Option 2 seems much easier to parse for a user. Possibly also cleaner to implement?

Thanks Bryn! I also prefer option 2. Some comments, though:

  • I think there is a bit too much repetition going on due to specifying cap_node_groups every time.
  • Setting this as a parameter is a bit confusing: these are subsets, in reality. We do not really define dims in the model config, so it's understandable, but still worth pointing out...

Would something like this be possible, somehow?

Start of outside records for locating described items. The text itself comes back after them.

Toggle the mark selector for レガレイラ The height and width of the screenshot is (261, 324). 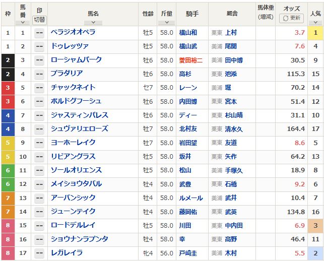[39, 253]
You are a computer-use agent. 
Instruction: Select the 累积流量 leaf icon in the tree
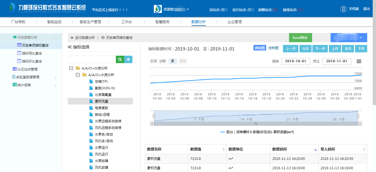[91, 101]
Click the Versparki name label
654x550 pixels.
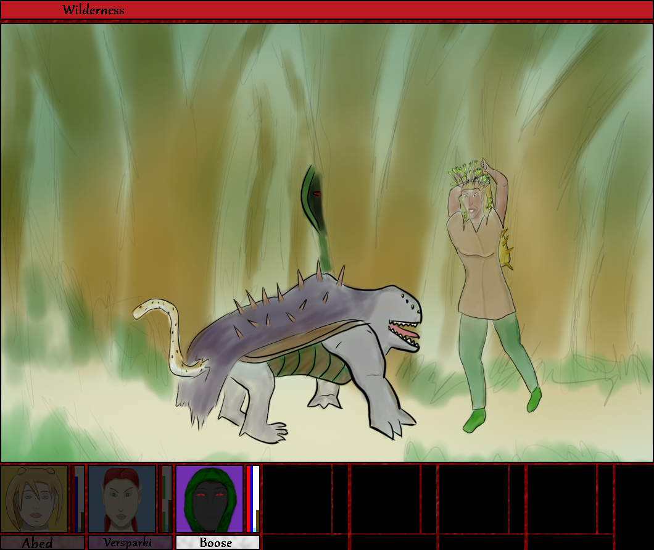coord(130,543)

Otherwise, feel free to ignore!

subdims:  # or subset?
  node_groupings:
    index:  # data[1, 2, 3] can be inferred from this!
        - group1: [region1, region1_1]   
        - group_2: [region1_2, region1_3]
        - group_3: [region2]
    dims: nodes   # tell it what to check for!
parameters:
  flow_cap_node_groups:
    data: [3000, 4000, 32332]
    index: [group_1, group_2, group_3]
    dims: node_groupings
constraints:
  flow_cap_per_node:
    foreach: [node_groupings, techs]
    where: "base_tech=supply"
    equations:
      - expression: "sum(where(flow_cap, node_groupings), over=nodes) <= flow_cap_node_groups"

Would something like this be possible, somehow?

I'm going to say that it wouldn't be feasible. It also doesn't really reduce the amount of work for the user. The main problem with subsets is that you can't store them in an xarray dataset as anything other than data variables, i.e. alongside all the other parameters. Therefore they're much more intuitively parameters within the context of calliope math components.